Unterwegs

Ein wesentliches Merkmal der menschlichen Spezies ist die Unruhe, nicht nur in akustischer Hinsicht, was sich besonders unangenehm in Form von Mobiltelefontönen, unentrinnbarem Geschwätz, Jan Delay oder Laubbläsern äußert, sondern insbesondere auch unter örtlichen Gesichtspunkten (also Gesichtspunkte im Sinne von Aspekten, und nicht etwa hässlichen, die Physiognomie verunstaltenden Pickeln); wer rastet, rostet, lautet das altbekannte Sprichwort, oder mit zeitgemäßen Worten: wir sind ständig unterwegs.

Unterwegs.

Früher war man unterwegs, wenn man sich zu Fuß, zu Pferd, mit dem Auto, dem Flugzeug, notfalls auch per Bahn von Ort A nach B begab, sei es geschäftlich oder auf dem Weg in den Urlaub und – unvermeidlich – auch wieder zurück.
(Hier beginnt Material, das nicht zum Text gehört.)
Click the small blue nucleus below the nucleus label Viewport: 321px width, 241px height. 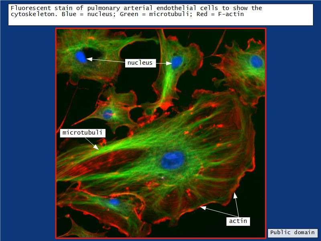click(108, 114)
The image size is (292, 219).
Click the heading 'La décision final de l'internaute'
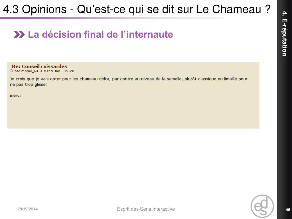point(100,35)
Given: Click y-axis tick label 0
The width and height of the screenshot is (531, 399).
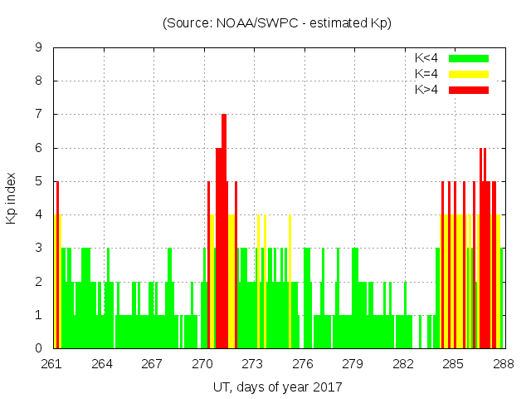Looking at the screenshot, I should tap(39, 348).
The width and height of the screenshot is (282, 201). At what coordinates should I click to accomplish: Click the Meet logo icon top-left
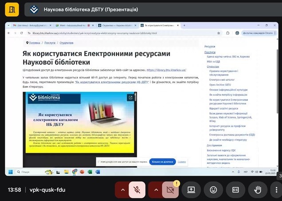click(x=10, y=9)
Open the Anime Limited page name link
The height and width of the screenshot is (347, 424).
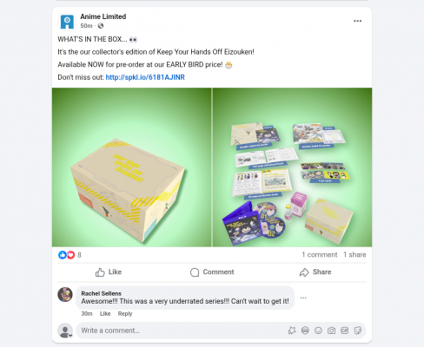pyautogui.click(x=103, y=16)
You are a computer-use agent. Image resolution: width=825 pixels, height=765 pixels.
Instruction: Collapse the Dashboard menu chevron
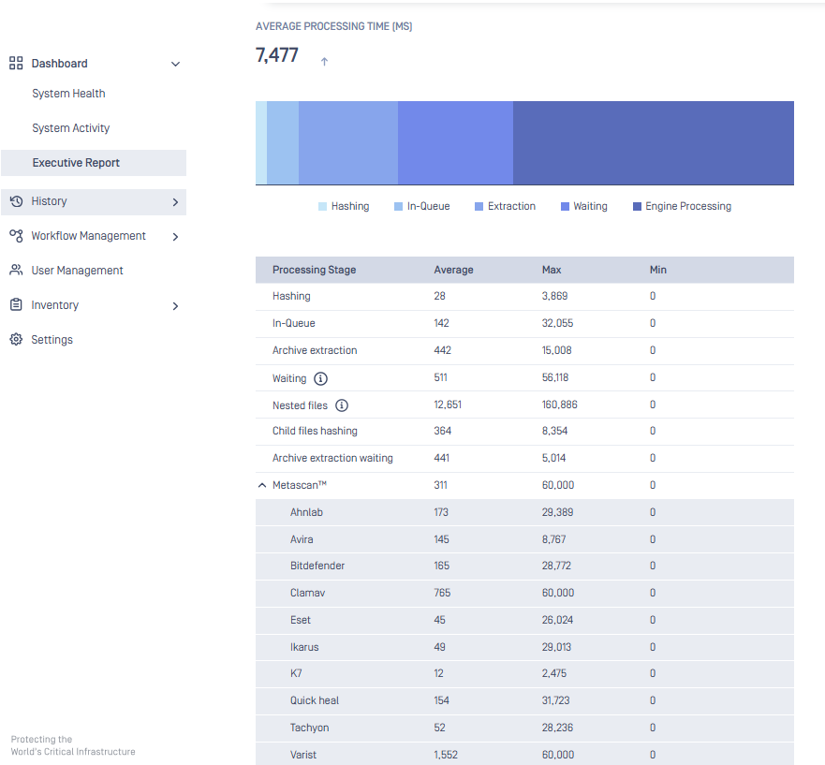tap(175, 64)
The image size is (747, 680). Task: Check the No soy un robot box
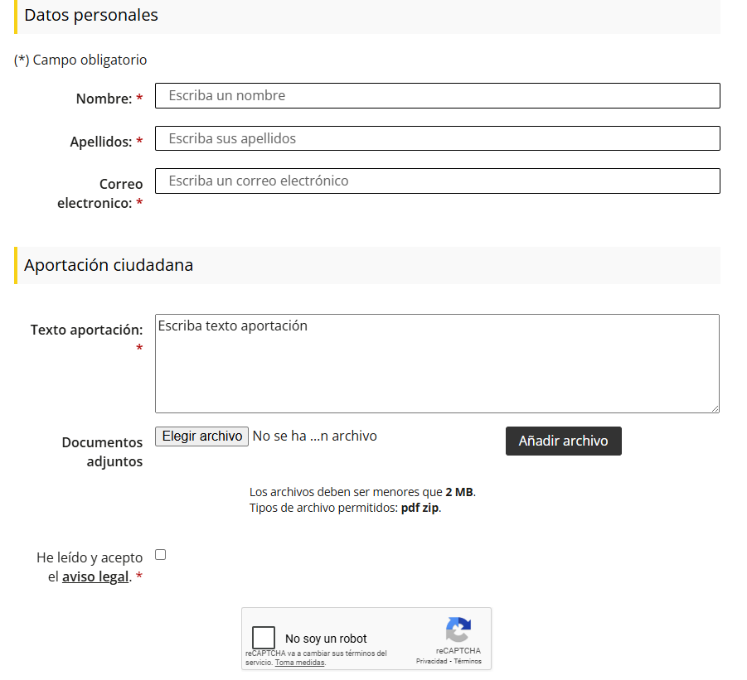pyautogui.click(x=264, y=638)
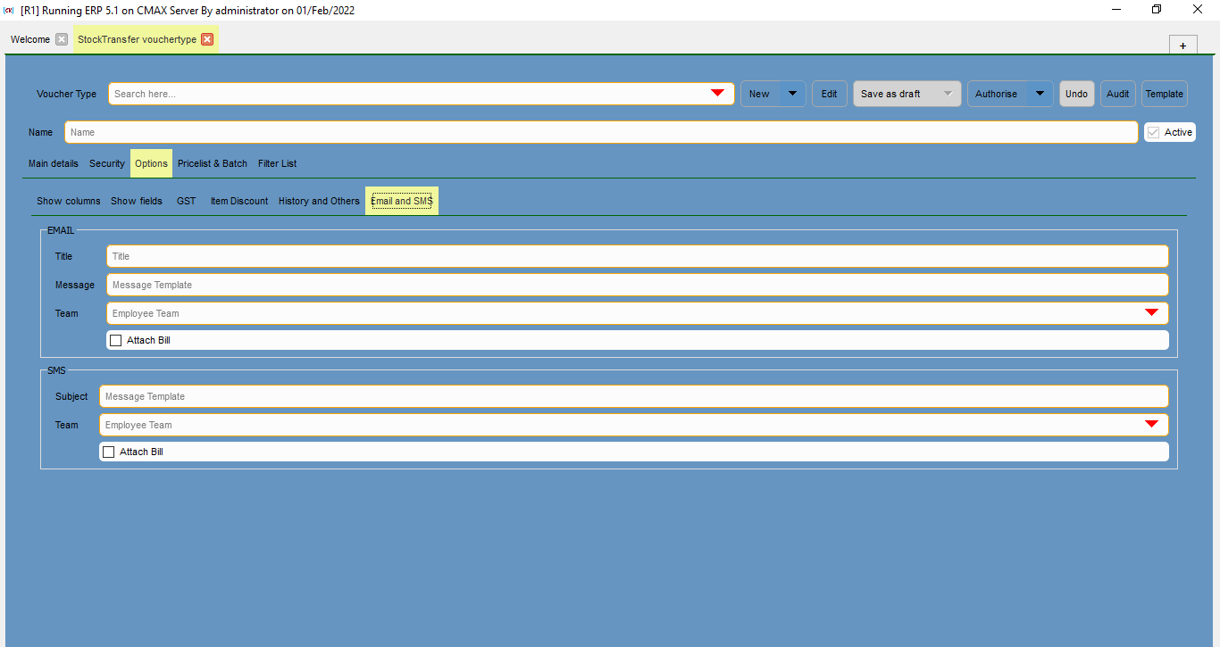Open the Main details tab
Image resolution: width=1220 pixels, height=647 pixels.
53,163
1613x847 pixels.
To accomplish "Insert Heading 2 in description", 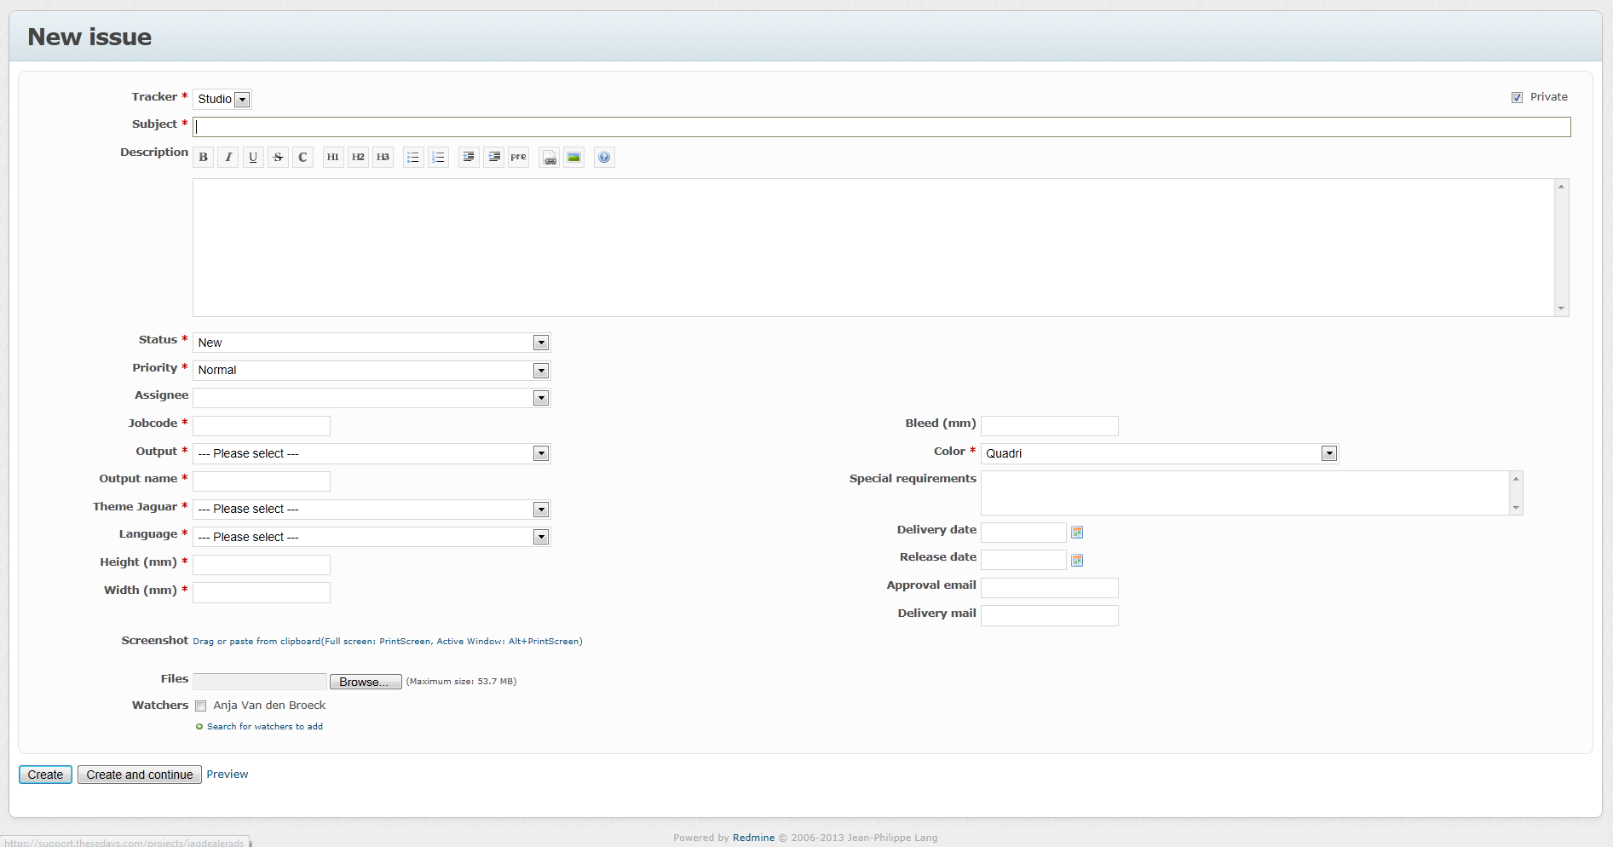I will pyautogui.click(x=358, y=158).
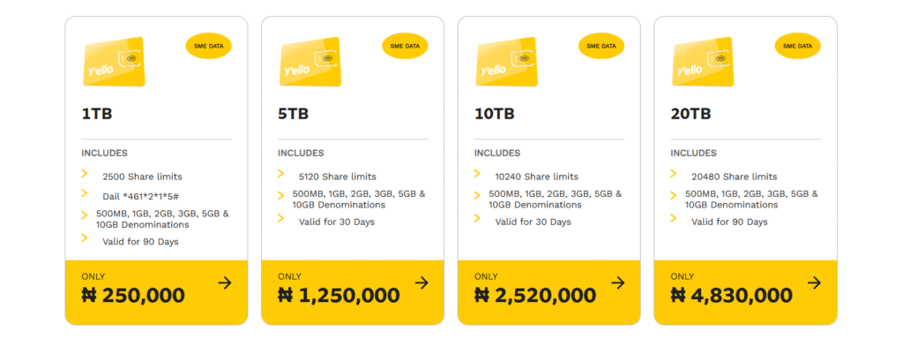The image size is (903, 339).
Task: Select the SME DATA badge on the 20TB card
Action: pos(797,46)
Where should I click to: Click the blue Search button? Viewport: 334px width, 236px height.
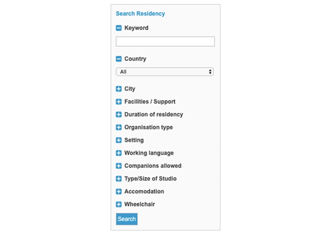127,219
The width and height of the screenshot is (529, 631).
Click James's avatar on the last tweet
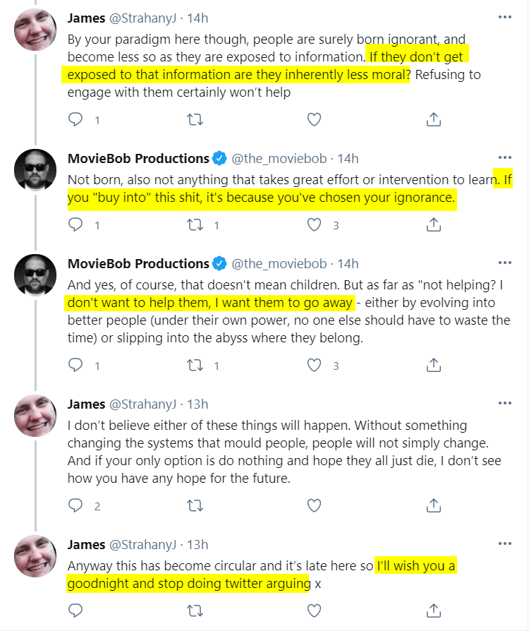[x=35, y=556]
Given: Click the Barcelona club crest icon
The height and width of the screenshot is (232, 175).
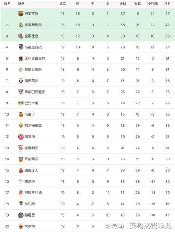Looking at the screenshot, I should (21, 14).
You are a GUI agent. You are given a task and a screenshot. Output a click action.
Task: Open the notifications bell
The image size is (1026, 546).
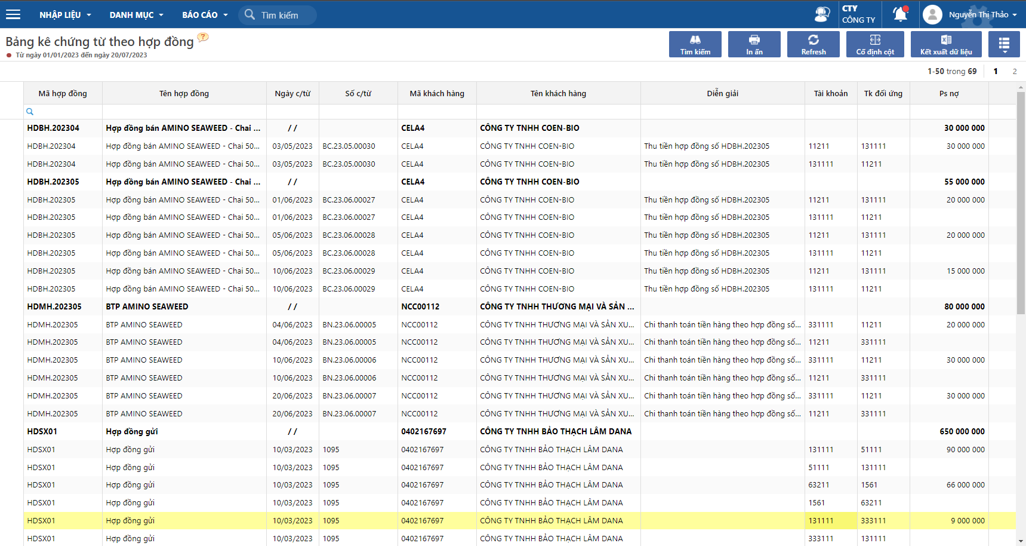[x=900, y=14]
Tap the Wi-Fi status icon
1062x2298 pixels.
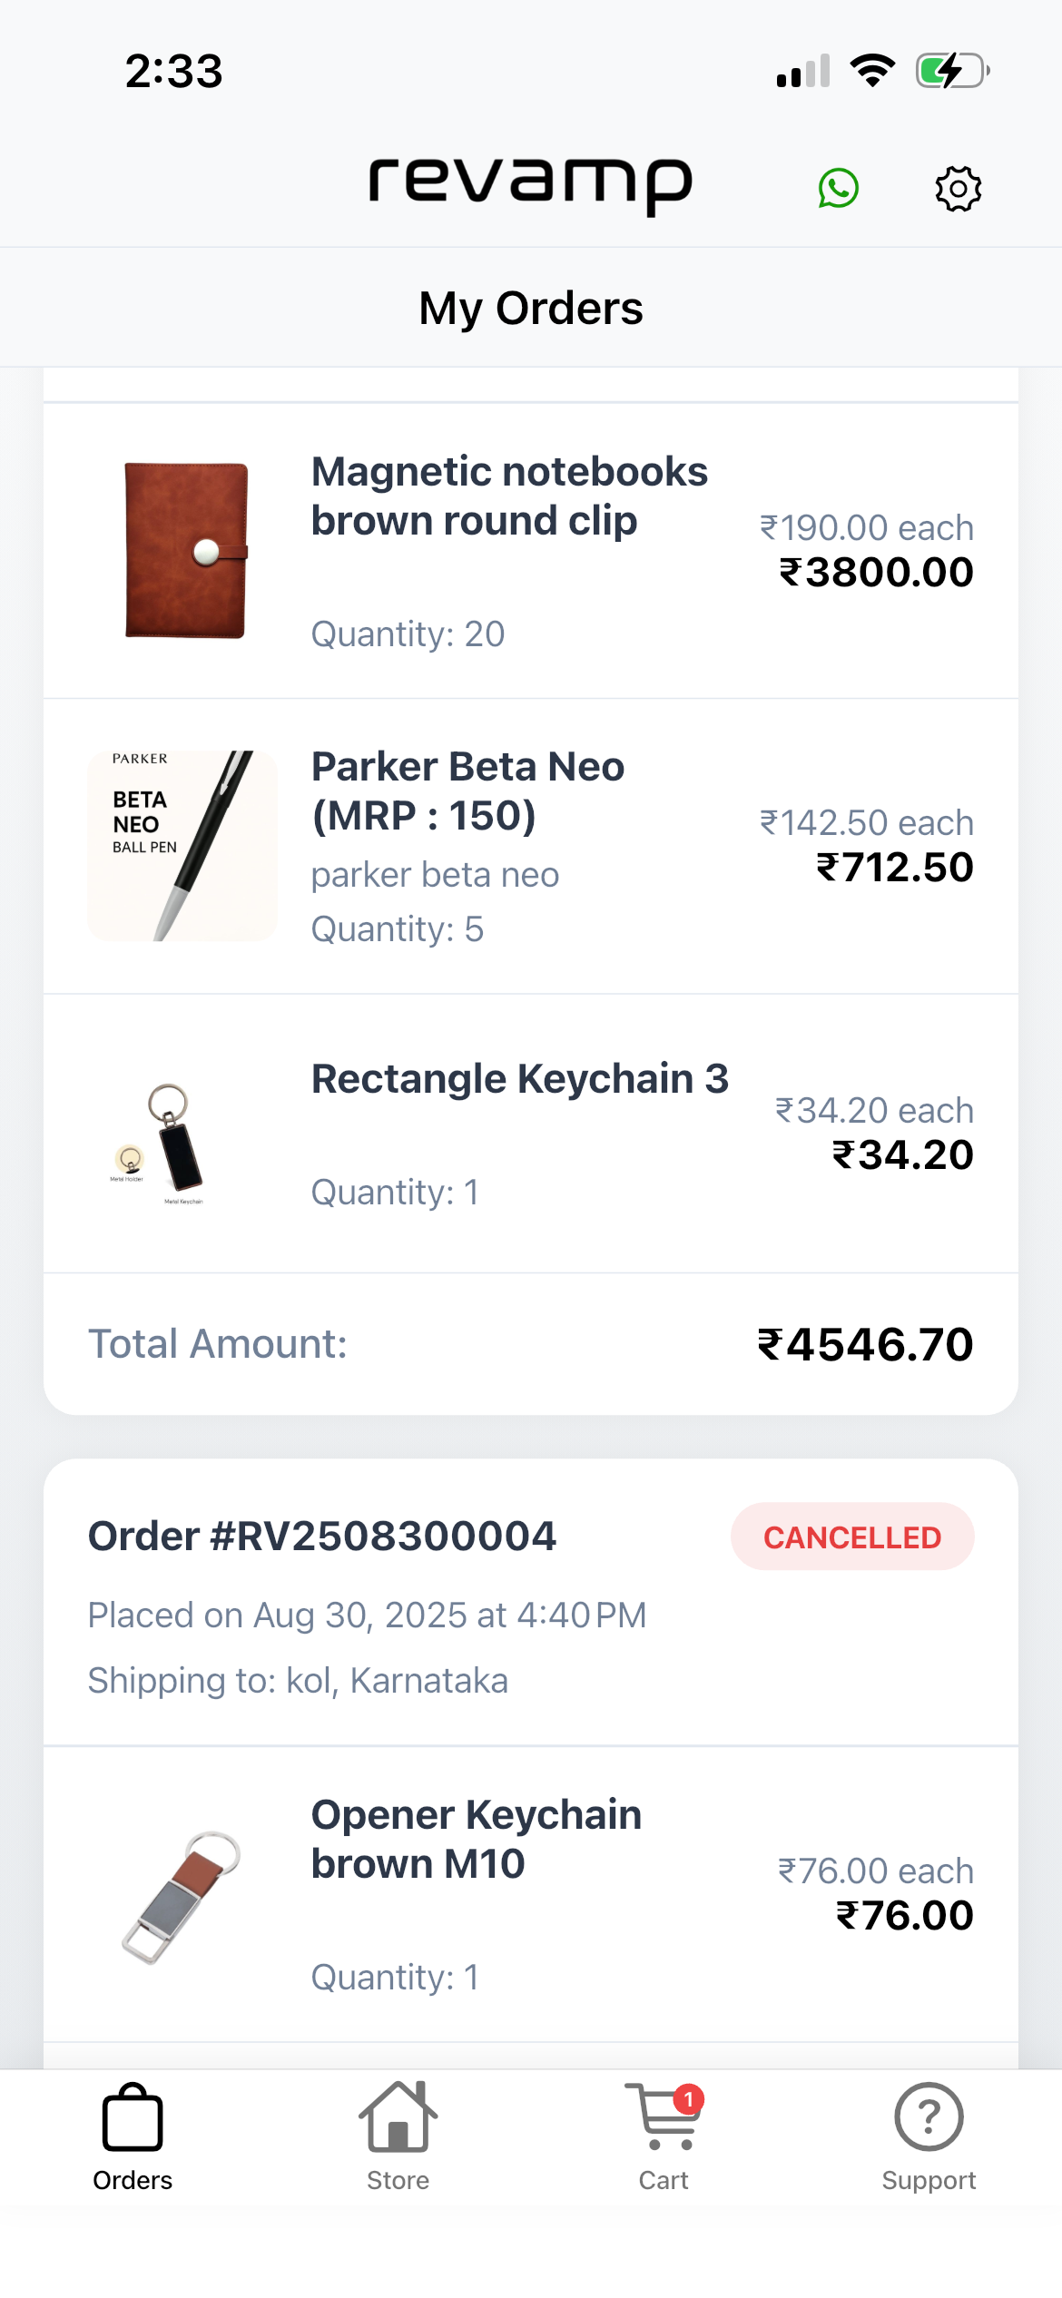click(872, 71)
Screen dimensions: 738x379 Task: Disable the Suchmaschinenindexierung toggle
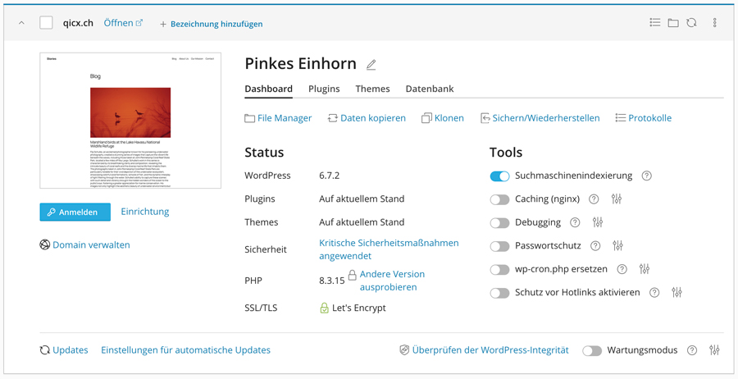tap(499, 176)
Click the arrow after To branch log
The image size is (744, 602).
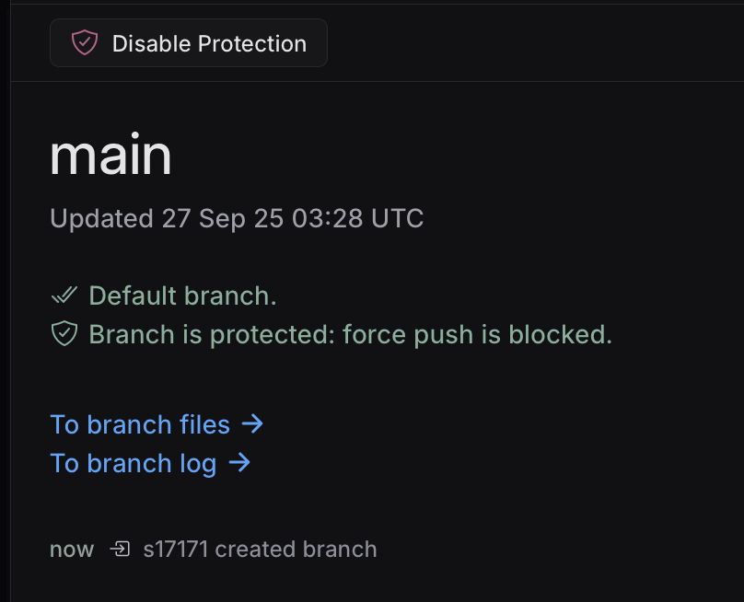(x=238, y=463)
Das ist heute zwar auch noch so, gleichwohl nur die halbe Wahrheit. Hört man den Menschen zu, so bemerkt man, heute ist man auch ohne nennenswerten Ortswechsel unterwegs: Wir sind mit dem Projekt gut unterwegs, wir gehen mittags nicht in die Kantine, weil wir zurzeit „diättechnisch“ unterwegs sind, Studenten bereiten sich nicht mehr auf die Prüfung vor, sondern sind lernmäßig unterwegs, und der Wettermann verkündet, dass morgen nur ein paar harmlose Schönwetterwolken unterwegs sind. Ganz bequem auf dem Sofa liegend sind wir bei Facebook, Twitter und Co. unterwegs, dann am Wochenende partymäßig, und wenn es gut läuft, hinterher kopulationstechnisch, geben uns also einer Tätigkeit hin, die schon aus sich heraus keine größeren Ortswechsel zulässt, es sei denn, man tut es in einer Zug- oder Flugzeugtoilette.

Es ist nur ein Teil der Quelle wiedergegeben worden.